[[ Records for the task open ]]

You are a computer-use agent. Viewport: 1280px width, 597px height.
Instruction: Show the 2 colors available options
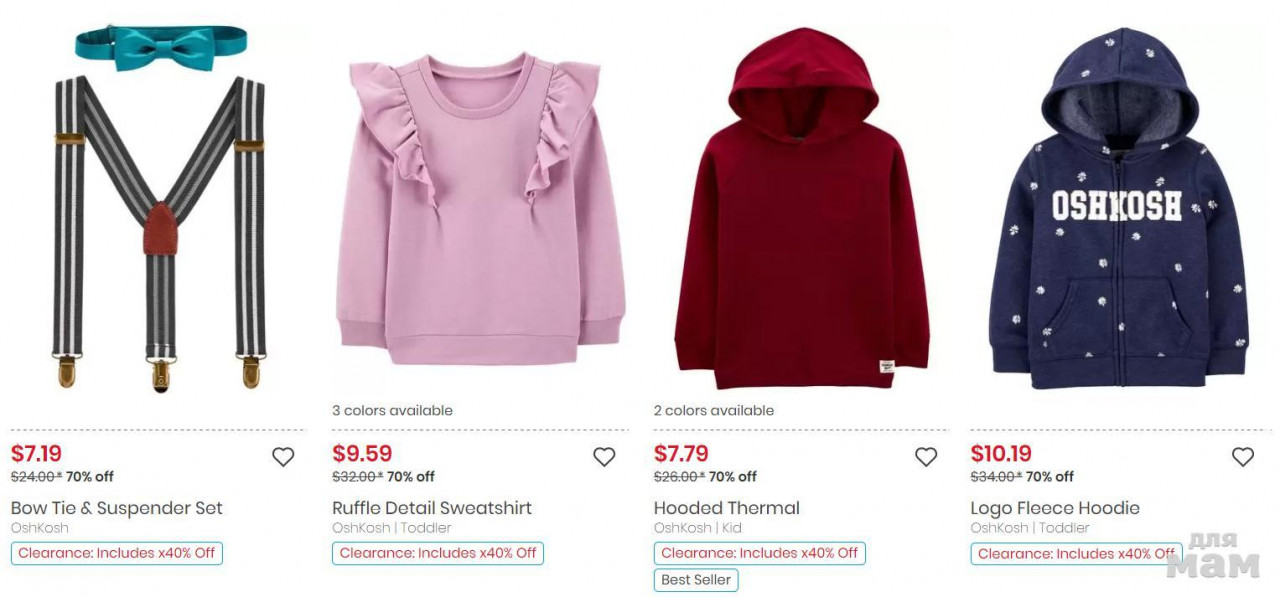pos(714,411)
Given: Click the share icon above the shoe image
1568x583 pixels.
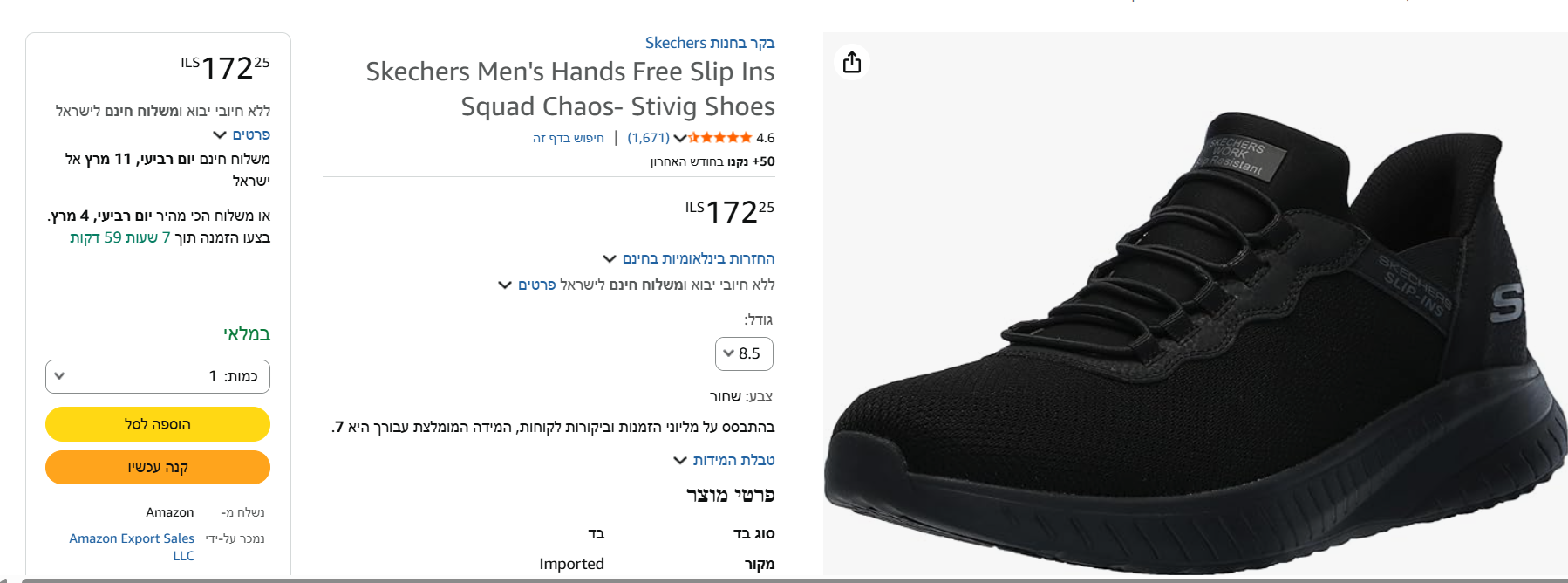Looking at the screenshot, I should point(852,62).
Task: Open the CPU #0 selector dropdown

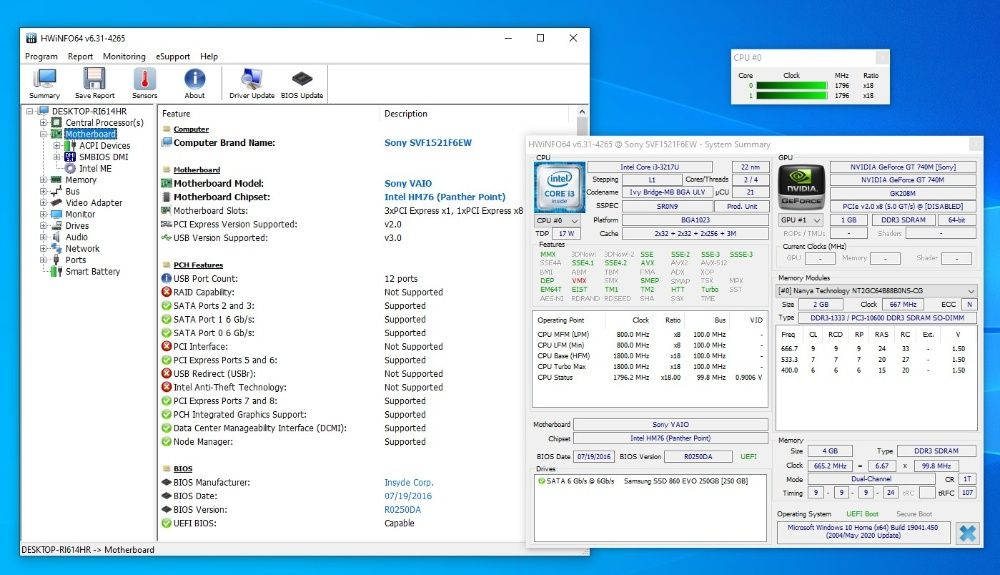Action: pyautogui.click(x=557, y=220)
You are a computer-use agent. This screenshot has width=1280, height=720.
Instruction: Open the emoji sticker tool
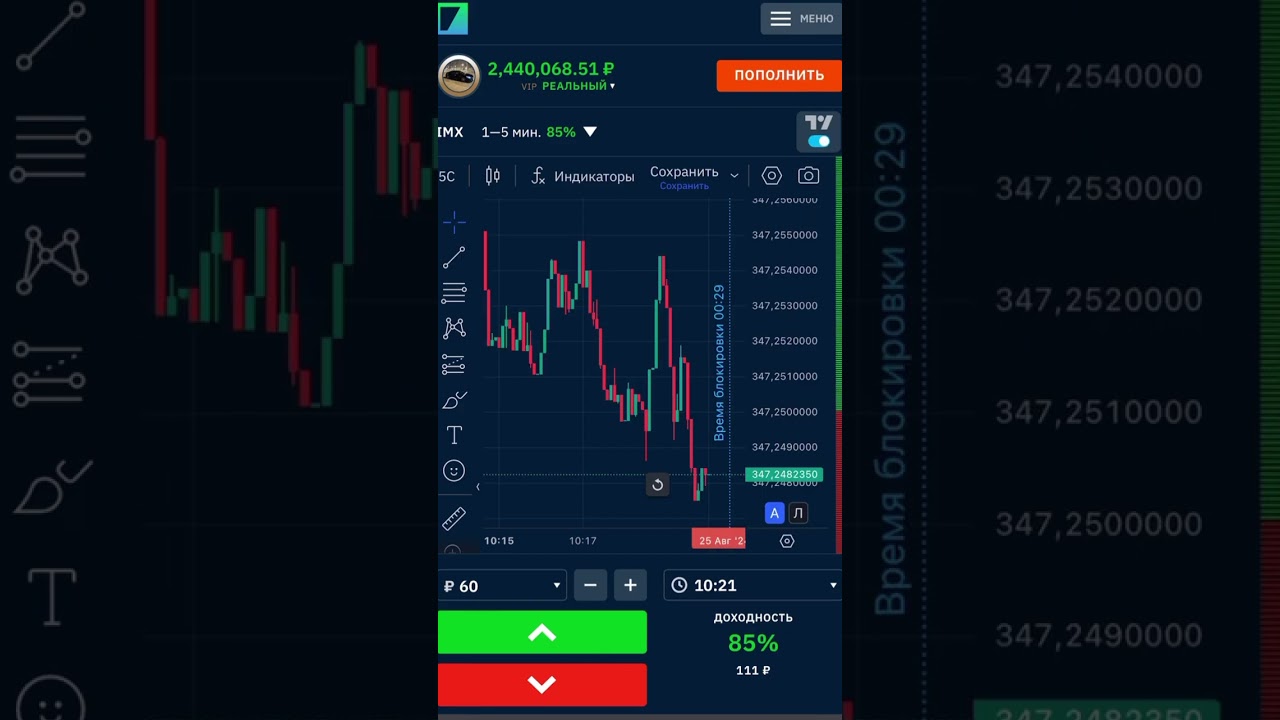[454, 471]
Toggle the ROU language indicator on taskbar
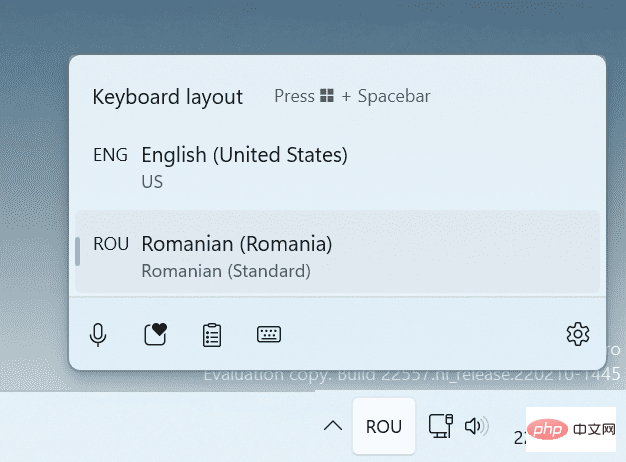The width and height of the screenshot is (626, 462). 383,427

[[ Records for the task closed ]]

#### Instructions to follow:
Without the pictures, write out every entry precisely as it appears.

#### Response to this exercise:
You are a computer-use agent. Viewport: 1280px width, 597px height.
Instruction: Show the 2 colors available options
pos(714,411)
Given: Click the share icon above the shoe image
1568x583 pixels.
Looking at the screenshot, I should point(852,62).
Task: Open the CPU #0 selector dropdown

Action: pyautogui.click(x=557, y=220)
You are a computer-use agent. This screenshot has width=1280, height=720.
Instruction: Open the emoji sticker tool
[454, 471]
Toggle the ROU language indicator on taskbar
The width and height of the screenshot is (626, 462). 383,427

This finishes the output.